= Source document =
**********

At the height of the pandemic, newspapers were full of articles describing parents obliged to school their children at home being newly appreciative of the hard job that teachers do each day managing classrooms full of less-than-eager learners. But other parents reacted with irritation as schools bungled on-line instruction and could not decide whether or not to resume in-person instruction. Teachers unions also received criticism for putting the well-being of their members ahead of the instructional needs of children and the child care requirements of families. These negative perceptions may lead to a continued parental reluctance to return their children to traditional school-based instruction.
But what reasons did parents who homeschooled before the pandemic give for doing so? Looking at their rationales may provide insight as to whether homeschooling will continue to be more popular in the future. The leading reason given by homeschooling parents in 2019 was concern about the school environment: fears that their children might not be safe at school; worries over the availability of cigarettes, alcohol and drugs; and anxiety about negative peer pressures. As shown in Figure 3, this reason was cited by the parents of 75% of homeschooled students in 2019. Nearly a quarter chose it as the most important reason for homeschooling. This basis for keeping children at home remains salient for many parents.

**********

= Data =
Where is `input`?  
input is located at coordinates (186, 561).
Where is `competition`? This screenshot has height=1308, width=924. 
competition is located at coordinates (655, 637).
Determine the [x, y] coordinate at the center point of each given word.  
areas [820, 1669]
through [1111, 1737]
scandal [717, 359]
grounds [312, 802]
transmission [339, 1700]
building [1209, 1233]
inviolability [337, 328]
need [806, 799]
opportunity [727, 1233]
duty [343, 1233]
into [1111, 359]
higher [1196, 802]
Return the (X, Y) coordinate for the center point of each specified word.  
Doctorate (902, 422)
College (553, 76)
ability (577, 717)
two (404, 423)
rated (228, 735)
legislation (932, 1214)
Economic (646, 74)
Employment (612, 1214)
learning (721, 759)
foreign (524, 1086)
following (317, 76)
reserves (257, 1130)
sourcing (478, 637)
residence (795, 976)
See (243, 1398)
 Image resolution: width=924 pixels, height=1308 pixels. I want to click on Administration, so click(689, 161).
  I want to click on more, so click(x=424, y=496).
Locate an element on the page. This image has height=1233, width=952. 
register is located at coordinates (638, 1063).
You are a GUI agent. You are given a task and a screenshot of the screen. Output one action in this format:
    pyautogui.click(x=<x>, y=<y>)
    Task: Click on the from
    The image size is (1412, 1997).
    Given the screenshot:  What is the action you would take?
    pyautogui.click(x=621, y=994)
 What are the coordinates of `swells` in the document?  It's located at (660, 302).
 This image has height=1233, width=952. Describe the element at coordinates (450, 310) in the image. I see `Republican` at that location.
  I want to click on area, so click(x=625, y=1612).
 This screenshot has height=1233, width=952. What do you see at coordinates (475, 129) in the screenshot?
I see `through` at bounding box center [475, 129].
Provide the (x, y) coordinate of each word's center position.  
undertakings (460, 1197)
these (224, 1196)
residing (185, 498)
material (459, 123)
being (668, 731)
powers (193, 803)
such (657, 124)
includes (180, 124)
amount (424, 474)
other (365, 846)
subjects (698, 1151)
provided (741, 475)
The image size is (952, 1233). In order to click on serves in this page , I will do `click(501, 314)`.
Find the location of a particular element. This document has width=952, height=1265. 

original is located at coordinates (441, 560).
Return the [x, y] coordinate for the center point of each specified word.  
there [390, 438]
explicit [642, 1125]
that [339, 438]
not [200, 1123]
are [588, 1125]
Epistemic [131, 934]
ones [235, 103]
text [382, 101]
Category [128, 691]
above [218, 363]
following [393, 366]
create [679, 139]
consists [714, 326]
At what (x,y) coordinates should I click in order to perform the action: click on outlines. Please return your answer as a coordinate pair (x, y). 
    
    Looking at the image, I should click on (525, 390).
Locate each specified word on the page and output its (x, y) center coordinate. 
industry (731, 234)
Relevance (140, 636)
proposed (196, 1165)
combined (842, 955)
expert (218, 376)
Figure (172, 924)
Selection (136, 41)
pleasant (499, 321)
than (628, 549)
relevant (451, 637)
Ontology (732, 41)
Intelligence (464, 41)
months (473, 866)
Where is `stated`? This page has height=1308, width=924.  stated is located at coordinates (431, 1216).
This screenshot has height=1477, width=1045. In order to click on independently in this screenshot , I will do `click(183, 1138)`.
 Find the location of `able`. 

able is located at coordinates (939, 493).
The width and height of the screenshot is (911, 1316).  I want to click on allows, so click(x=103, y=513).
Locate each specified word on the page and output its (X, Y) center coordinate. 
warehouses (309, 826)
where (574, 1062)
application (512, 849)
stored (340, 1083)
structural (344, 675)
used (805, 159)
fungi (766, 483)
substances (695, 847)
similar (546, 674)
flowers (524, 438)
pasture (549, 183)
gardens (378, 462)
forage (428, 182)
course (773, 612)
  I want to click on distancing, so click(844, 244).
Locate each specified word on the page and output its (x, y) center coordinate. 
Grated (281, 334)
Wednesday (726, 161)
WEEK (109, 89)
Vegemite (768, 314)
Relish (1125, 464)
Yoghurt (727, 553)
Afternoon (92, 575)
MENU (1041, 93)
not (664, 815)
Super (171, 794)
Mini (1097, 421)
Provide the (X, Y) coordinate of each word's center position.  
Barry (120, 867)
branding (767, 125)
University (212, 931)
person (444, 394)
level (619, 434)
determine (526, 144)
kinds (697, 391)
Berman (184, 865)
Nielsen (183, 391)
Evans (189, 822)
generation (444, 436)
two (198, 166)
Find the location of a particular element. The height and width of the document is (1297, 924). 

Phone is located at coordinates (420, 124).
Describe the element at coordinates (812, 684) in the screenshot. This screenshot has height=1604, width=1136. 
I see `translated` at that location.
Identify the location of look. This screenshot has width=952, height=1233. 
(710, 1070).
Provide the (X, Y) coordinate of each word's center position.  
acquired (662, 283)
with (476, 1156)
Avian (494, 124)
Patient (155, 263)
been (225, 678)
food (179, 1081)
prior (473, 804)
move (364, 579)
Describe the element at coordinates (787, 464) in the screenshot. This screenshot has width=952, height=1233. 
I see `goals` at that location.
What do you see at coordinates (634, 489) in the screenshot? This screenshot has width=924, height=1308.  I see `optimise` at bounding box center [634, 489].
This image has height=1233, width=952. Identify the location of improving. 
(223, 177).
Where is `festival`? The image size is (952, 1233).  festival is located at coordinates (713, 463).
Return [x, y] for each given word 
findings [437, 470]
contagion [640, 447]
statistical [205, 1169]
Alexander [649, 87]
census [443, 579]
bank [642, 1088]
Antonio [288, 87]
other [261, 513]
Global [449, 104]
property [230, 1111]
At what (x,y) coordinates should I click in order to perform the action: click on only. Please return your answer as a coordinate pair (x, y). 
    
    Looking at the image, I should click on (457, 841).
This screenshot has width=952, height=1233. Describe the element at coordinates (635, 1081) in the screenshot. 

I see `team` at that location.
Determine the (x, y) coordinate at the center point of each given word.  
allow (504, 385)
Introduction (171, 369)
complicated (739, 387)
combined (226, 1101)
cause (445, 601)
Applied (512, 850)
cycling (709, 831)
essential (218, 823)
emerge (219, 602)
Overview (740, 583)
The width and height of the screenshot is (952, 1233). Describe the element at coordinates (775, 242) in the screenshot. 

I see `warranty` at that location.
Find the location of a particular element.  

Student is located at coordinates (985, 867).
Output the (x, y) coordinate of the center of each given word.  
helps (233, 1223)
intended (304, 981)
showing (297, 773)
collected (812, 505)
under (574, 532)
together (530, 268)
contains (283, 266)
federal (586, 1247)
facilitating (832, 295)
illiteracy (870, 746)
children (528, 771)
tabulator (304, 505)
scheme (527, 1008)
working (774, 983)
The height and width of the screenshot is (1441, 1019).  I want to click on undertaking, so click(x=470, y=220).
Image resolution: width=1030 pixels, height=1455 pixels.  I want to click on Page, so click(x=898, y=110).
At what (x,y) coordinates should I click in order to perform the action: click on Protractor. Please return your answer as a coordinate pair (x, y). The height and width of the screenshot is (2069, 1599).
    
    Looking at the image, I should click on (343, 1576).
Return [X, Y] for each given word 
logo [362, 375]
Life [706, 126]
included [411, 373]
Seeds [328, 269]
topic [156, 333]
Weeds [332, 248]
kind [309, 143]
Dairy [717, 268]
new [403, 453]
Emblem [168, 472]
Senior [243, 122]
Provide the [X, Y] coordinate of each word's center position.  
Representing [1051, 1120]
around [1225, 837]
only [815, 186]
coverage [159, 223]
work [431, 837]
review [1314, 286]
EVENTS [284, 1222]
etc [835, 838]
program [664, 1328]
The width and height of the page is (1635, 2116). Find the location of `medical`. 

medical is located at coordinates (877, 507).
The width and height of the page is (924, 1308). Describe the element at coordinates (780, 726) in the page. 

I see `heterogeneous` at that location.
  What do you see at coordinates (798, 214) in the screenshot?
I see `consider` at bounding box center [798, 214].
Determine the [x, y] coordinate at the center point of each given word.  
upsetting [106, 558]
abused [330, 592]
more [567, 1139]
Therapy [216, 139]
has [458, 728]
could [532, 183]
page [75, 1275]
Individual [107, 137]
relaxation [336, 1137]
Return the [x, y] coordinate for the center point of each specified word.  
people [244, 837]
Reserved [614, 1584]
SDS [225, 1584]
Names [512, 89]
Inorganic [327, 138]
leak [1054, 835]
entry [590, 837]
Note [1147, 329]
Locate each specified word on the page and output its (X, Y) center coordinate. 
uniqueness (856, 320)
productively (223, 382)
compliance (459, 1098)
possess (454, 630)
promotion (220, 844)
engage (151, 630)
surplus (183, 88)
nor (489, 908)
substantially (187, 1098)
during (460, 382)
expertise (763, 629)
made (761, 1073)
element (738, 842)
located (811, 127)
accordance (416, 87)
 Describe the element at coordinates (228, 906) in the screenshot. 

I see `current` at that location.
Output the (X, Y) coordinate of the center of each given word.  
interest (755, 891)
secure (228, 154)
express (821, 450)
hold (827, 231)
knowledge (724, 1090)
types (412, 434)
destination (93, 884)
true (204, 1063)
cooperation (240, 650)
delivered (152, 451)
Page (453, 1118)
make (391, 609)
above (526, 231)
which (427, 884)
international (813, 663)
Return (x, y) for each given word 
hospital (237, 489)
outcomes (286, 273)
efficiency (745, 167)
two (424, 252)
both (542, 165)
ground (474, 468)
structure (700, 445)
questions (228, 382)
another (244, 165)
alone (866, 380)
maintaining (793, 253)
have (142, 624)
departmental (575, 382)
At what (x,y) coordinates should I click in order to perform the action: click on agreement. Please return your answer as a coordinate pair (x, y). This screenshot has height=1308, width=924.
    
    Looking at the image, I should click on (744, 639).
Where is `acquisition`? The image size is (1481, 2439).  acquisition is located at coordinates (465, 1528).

**********

= Set of tasks =
a - Duplicate part of the passage on homeschooling, beginning at the words "But what reasons" and stopping after "for many parents.".
b - According to the passage on homeschooling, what percentage of homeschooled students in 2019 had parents who cited concern about the school environment as a reason?
c - Supply the next part of the passage on homeschooling, picking up after its final sentence.

= Answers given =
a -
But what reasons did parents who homeschooled before the pandemic give for doing so? Looking at their rationales may provide insight as to whether homeschooling will continue to be more popular in the future. The leading reason given by homeschooling parents in 2019 was concern about the school environment: fears that their children might not be safe at school; worries over the availability of cigarettes, alcohol and drugs; and anxiety about negative peer pressures. As shown in Figure 3, this reason was cited by the parents of 75% of homeschooled students in 2019. Nearly a quarter chose it as the most important reason for homeschooling. This basis for keeping children at home remains salient for many parents.

b - 75%

c -
Another frequent rationale was dissatisfaction with the academic instruction at the locally available schools. Two-thirds of homeschooled students had parents who gave this explanation for their decision, and 13% chose it as the most important reason. This basis for home tutelage also remains salient. It may be becoming even more so, given the movement to adopt “anti-racist” instructional programs in urban public schools.
Desires to provide moral or religious instruction to one’s offspring were other frequent reasons for home schooling: two-thirds cited moral instruction, and just over half cited religious instruction. It is not just traditional homeschoolers who would prefer that their children’s education have a moral or spiritual component. How to provide such instruction in public schools is a contentious issue, however.
Even as the Biden Administration plans to shower torrents of additional money on the nation’s schools, education administrators would do well to consider why growing numbers of parents have chosen to forsake their services for better alternatives.
Nicholas Zill is a research psychologist and a senior fellow of the Institute for Family Studies. He directed the National Survey of Children, a longitudinal study that produced widely cited findings on children’s life experiences and adjustment following parental divorce.
1. The observation that homeschooling increased dramatically in 2020 is based on data from the Census Bureau’s new and experimental Household Pulse Survey program, whereas earlier readings come from the Department of Education’s longstanding National Household Education Survey. Thus, the apparent increase may be at least partly due to differences in question wordings, respondent understandings, and other survey practices.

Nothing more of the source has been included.